The recent controversies, US Senate Subcommittees and international debates on Ireland as a tax haven are mentioned but brushed aside. Their impact is apparent, however, in the reference to ‘regime’ rather than the 12.5% ‘rate’.

No one believes that one any more. A well-publicised report, published on the 25th of November 2013 by the World Bank and the large accountancy firm PricewaterhouseCoopers, claims Ireland has an effective corporate tax rate very close to the official rate of 12.5%. From the headline of the press release:

“Ireland has an effective corporate tax rate of 12.3% compared to an EU average of 12.9% and 16.1% globally.”

Feargal O’Rourke, Head of Tax, PwC Ireland said:

“The survey further demonstrates that Ireland’s statutory headline rate on profits is broadly similar to the effective rate. For many EU countries, the statutory headline rate is significantly higher than the effective rate.”

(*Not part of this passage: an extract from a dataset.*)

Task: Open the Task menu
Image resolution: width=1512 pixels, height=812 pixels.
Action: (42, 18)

Feargal was described by Jesse Drucker in a recent Bloomberg profile erroneously as a ‘local hero’ who made Ireland a ‘tax avoidance hub’, but people might recognise him as the son of Fianna Fail politician Mary O’Rourke and nephew of the late former Minister for Finance, Brian Lenihan.

But, PwC, as a leading accountancy firm in making this claim is running at odds with the advertising made available on the websites of the Irish offices of other prominent accountancy firms.

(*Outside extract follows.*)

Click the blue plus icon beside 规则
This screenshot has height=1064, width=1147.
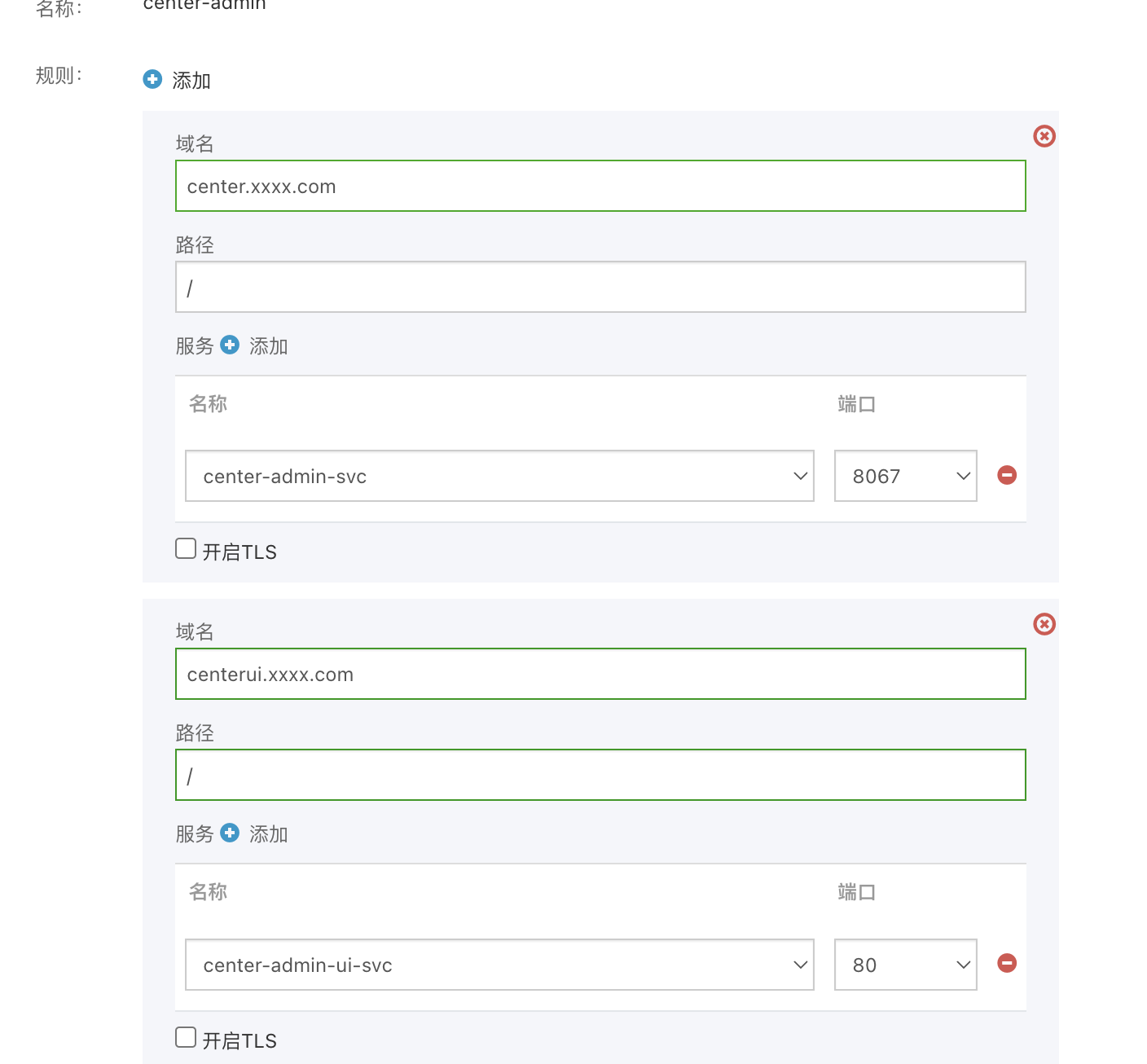pos(152,79)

The most well known in an Irish context is Arthur Cox, who the Irish Independent suggested were the legal brains behind the 2008 Irish bank guarantee. They have been saying that Ireland has a 2.5% effective corporate tax rate in their advertising since at least 2011:

“Intellectual Property: There are numerous advantages for multi-national companies with large Intellectual Property (“IP”) portfolios who locate and manage these portfolios in Ireland. The effective corporation tax rate can be reduced to as low as 2.5% for Irish companies whose trade involves the exploitation of intellectual property. The Irish IP regime is broad and applies to all types of IP. A generous scheme of capital allowances as well as a tax credit for money invested in research and development in Ireland offer significant incentives to companies who locate their activities in Ireland.

A well-known global company recently moved the ownership and exploitation of an IP portfolio worth approximately $7 billion to Ireland.”

(Michael Hennigan suggests that the company in question is Accenture.)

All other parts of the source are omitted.